### REQUIRED TASK
Rewrite the data in full, from the line containing "You are a GUI" through the end of the data, and multiply every coordinate in the answers by 0.25, rounding to whole numbers with halves rounded up. Leave the pictures out of your answer.

### SUPPLIED RECORDS
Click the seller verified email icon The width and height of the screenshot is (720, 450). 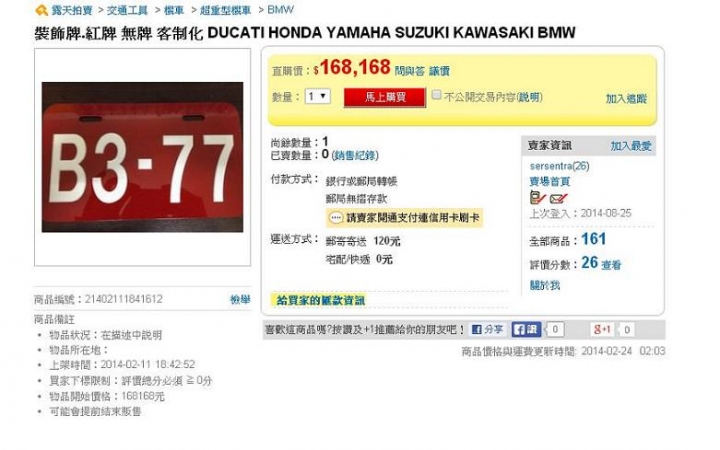click(x=558, y=198)
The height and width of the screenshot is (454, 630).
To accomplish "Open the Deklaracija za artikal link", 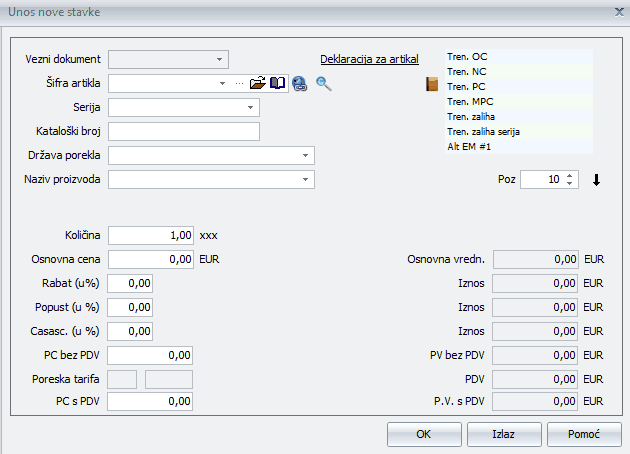I will (x=369, y=59).
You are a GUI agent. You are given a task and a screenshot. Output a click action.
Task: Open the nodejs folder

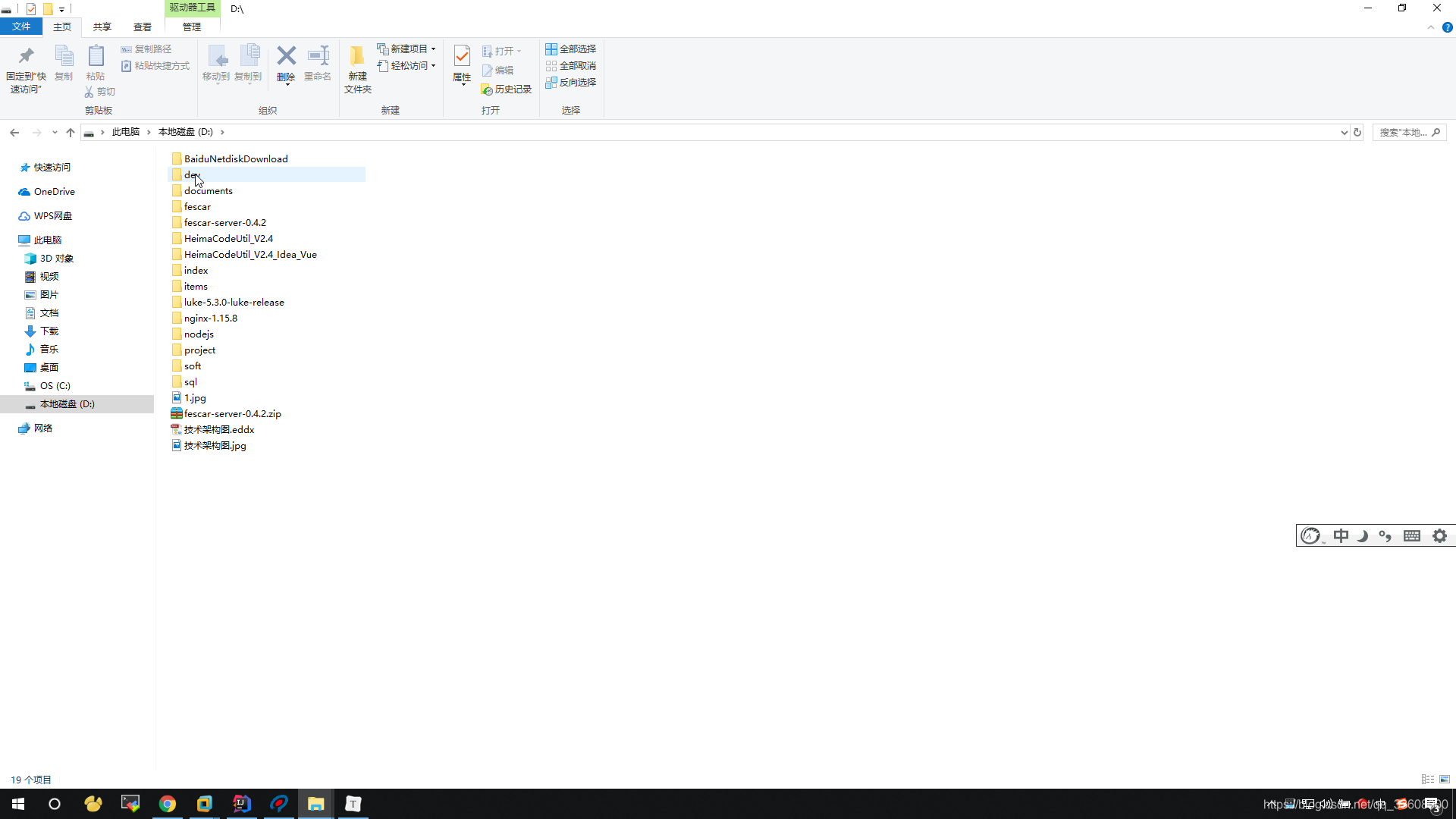(x=198, y=333)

### SOLVED EXERCISE
You are a GUI agent. You are given a task and a screenshot. Output a click action.
Task: Open the nodejs folder

(x=50, y=83)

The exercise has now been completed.